Immunologic Predictors of Liver Transplantation Outcomes in HIV-HCV Co-Infected Persons

Publication Type
Journal Article
Year of Publication
2015
Authors
Balagopal, A; Barin, B; Quinn, J; Rogers, R; Sulkowski, MS; Stock, PG
Secondary
PLoS One
Volume
10
Start Page
e0135882
Pagination
e0135882
Date Published
08/2015
Keywords
Antiretrovirals; Biomarkers; Hepatitis C; HIV; Immune activation; Liver disease; liver transplantation; Transplant regection
Abstract

Liver disease is a leading cause of mortality among HIV-infected persons in the highly active anti-retroviral therapy (HAART) era. Hepatitis C Virus (HCV) co-infection is prevalent in, and worsened by HIV; consequently many co-infected persons require liver transplantation (LT). Despite the need, post-LT outcomes are poor in co-infection.
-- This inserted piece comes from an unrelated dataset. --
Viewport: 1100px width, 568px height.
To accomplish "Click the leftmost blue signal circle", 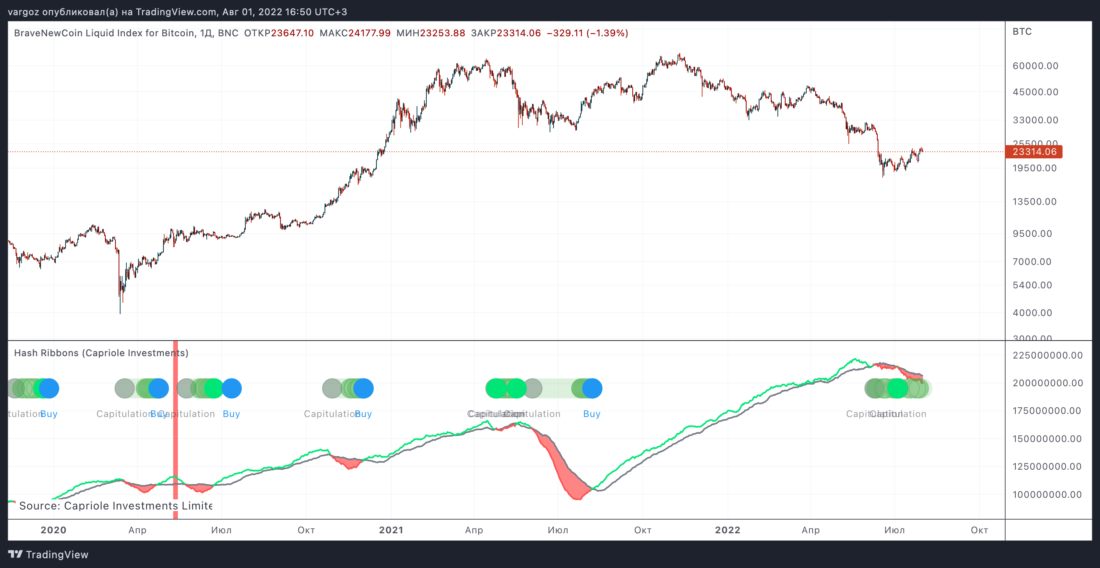I will pyautogui.click(x=48, y=388).
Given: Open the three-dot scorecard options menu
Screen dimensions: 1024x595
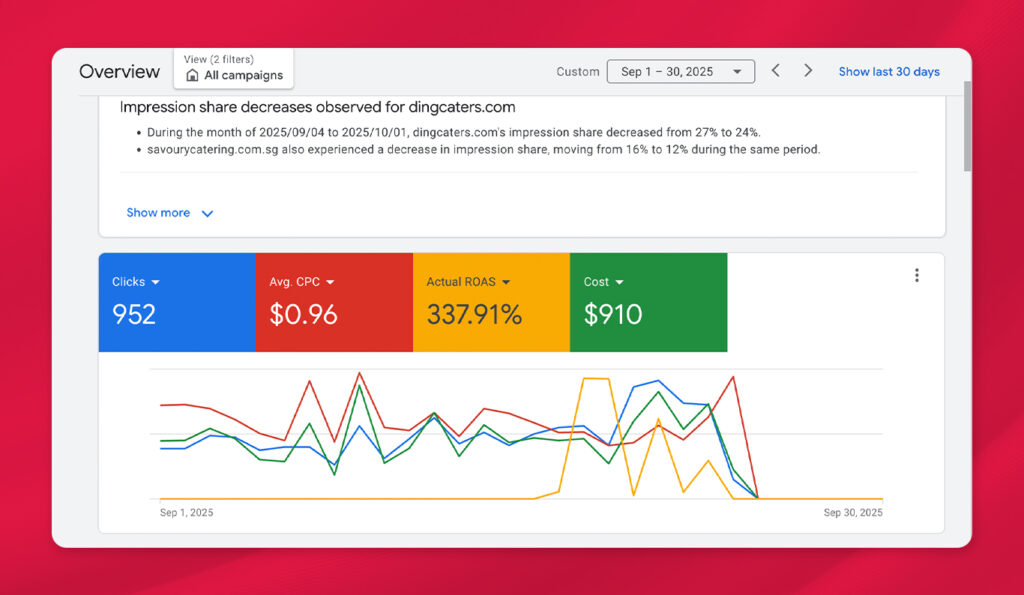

We examined predictors of outcomes post-LT. Immunologic biomarkers of immune activation, microbial translocation, and Th1/Th2 skewing were measured pre-LT in participants enrolled in a cohort of HIV infected persons requiring solid organ transplant (HIVTR). Predictive biomarkers were analyzed in Cox-proportional hazards models; multivariate models included known predictors of outcome and biomarkers from univariate analyses. Sixty-nine HIV-HCV co-infected persons with available pre-LT samples were tested: median (IQR) CD4+ T-cell count was 286 (210-429) cells mm-3; 6 (9%) had detectable HIV RNA. Median (IQR) follow-up was 2.1 (0.7-4.0) years, 29 (42%) people died, 35 (51%) had graft loss, 22 (32%) were treated for acute rejection, and 14 (20%) had severe recurrent HCV. In multivariate models, sCD14 levels were significantly lower in persons with graft loss post-LT (HR 0.10 [95%CI 0.02-0.68]). IL-10 levels were higher in persons with rejection (HR 2.10 [95%CI 1.01-4.34]). No markers predicted severe recurrent HCV. Monocyte activation pre-LT may be mechanistically linked to graft health in HIV-HCV co-infection.